**WHAT YOU NEED TO DO**. Copy, word for word, the line containing "You are a computer-use agent." and each line that follows it in the entries below; pictures do not belong in the copy.
++++ THE INPUT
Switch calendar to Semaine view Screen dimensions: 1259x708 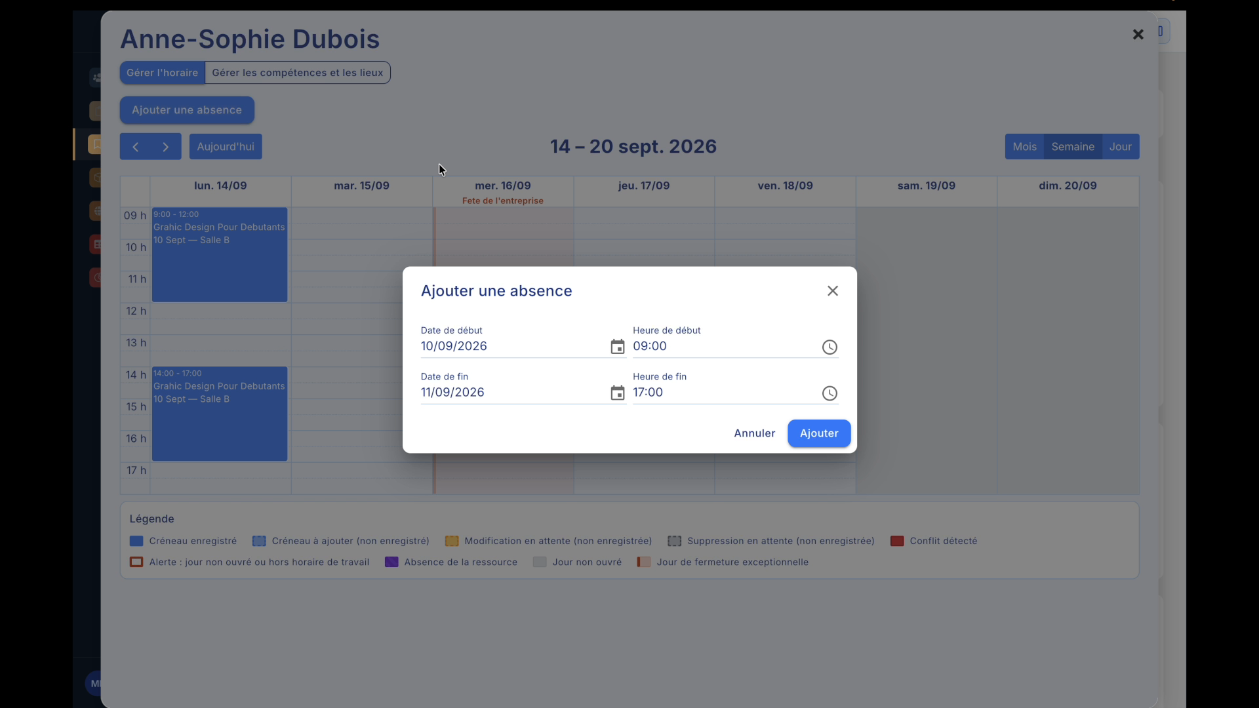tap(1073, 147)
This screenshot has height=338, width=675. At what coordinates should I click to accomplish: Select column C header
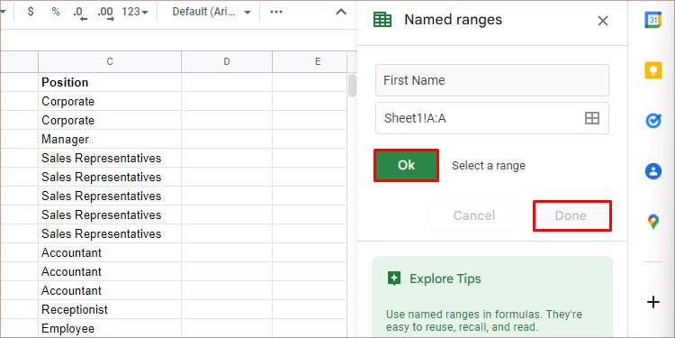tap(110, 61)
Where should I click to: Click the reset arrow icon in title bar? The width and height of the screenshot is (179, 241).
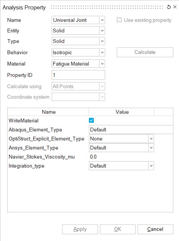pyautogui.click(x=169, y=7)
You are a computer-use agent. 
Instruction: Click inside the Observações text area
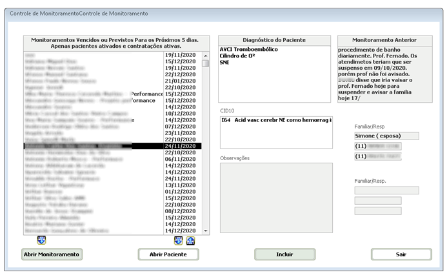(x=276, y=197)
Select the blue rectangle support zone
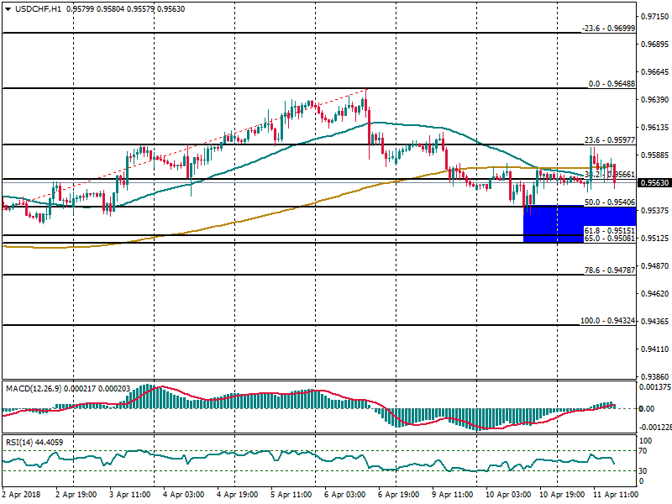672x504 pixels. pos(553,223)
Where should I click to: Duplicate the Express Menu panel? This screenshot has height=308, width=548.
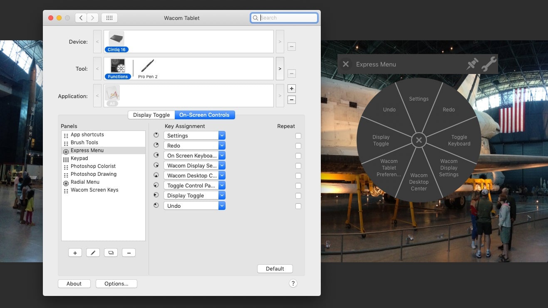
++++++++
**ANSWER FOR THE TASK**.
You are a computer-use agent. 
Instruction: Click inside the Observações text area
(x=276, y=197)
Select the blue rectangle support zone
672x504 pixels. pos(553,223)
Where should I click to: Duplicate the Express Menu panel? This screenshot has height=308, width=548.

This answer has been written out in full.